> **Wykaz danych**:
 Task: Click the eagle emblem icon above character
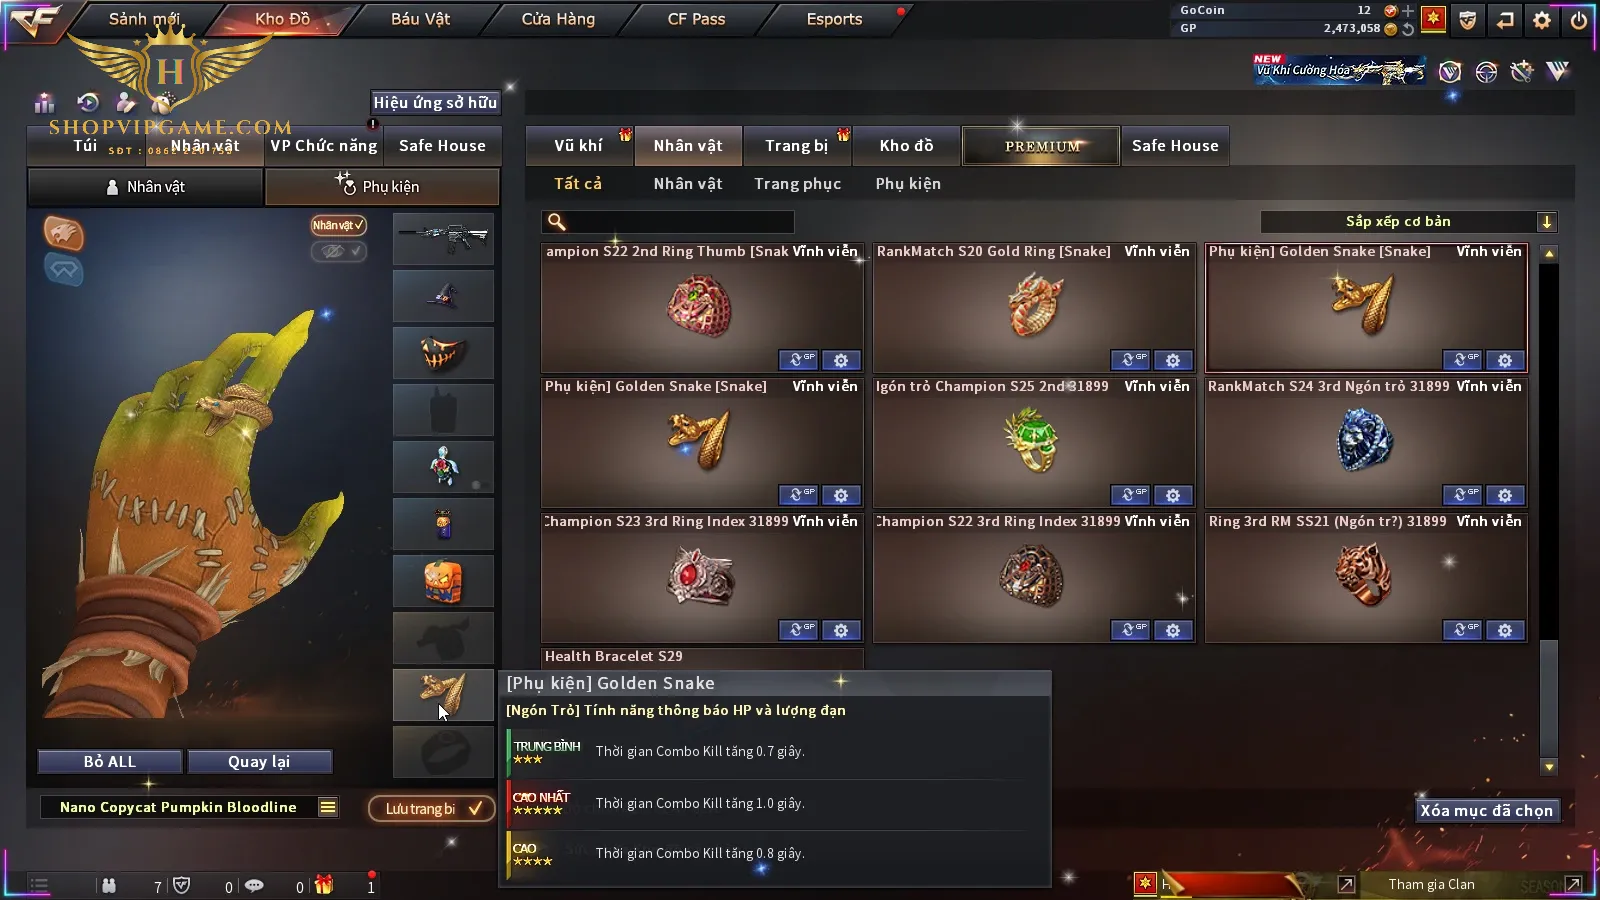[63, 233]
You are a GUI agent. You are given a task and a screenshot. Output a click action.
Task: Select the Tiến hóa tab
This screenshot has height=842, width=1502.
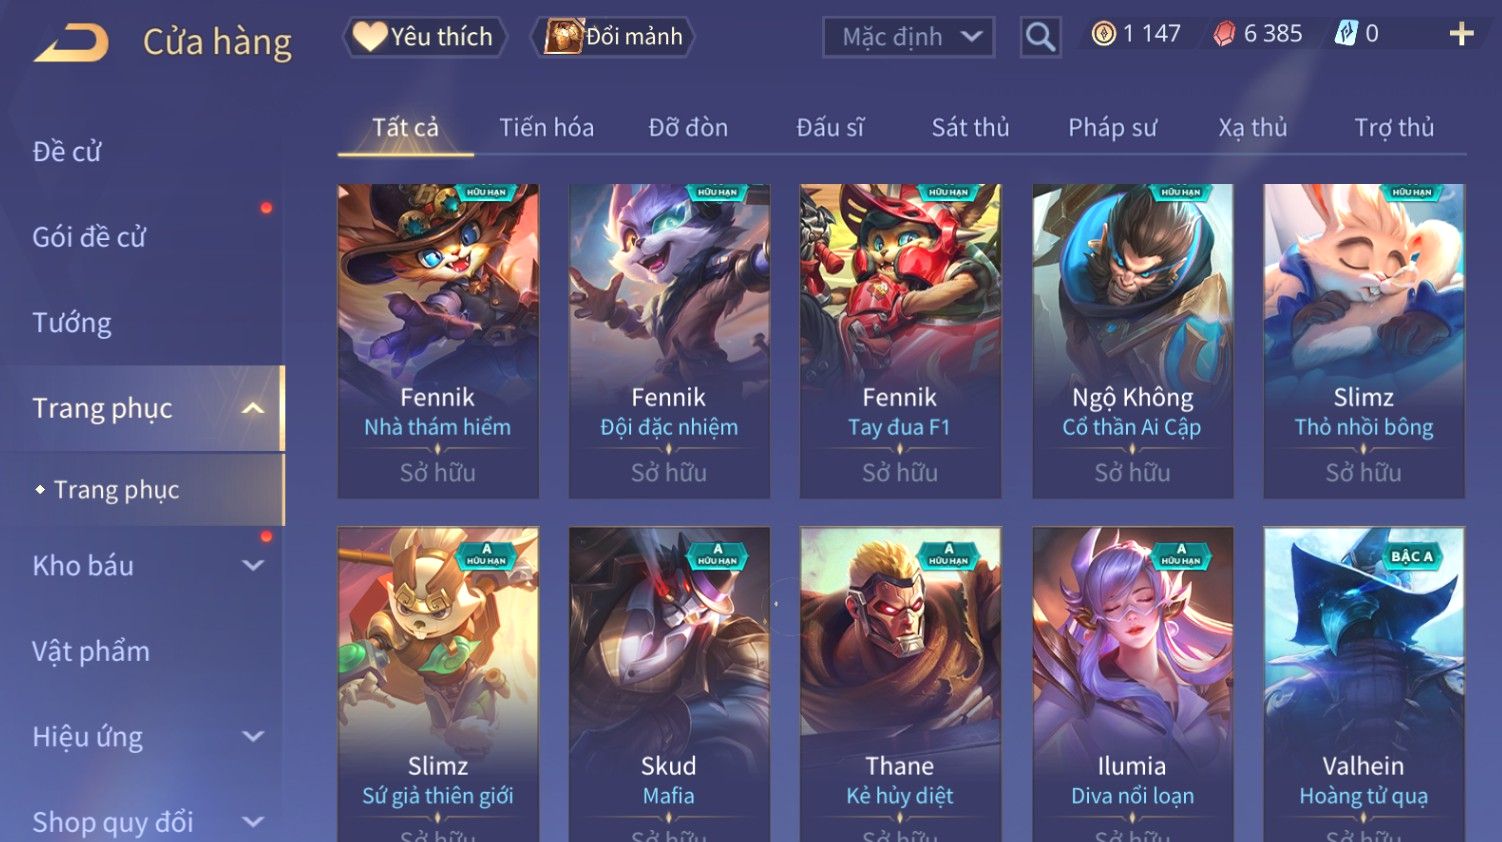pos(546,128)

> **Zadanie pisemne**: Znajdź w powyższych danych każdy wiersz zawierający słowo „screenshot” i przepisz te wiersze.

> **Pełna odpowiedź**:
You are a GUI agent. You are given a task and a screenshot. Output a click action.
This screenshot has height=842, width=1502.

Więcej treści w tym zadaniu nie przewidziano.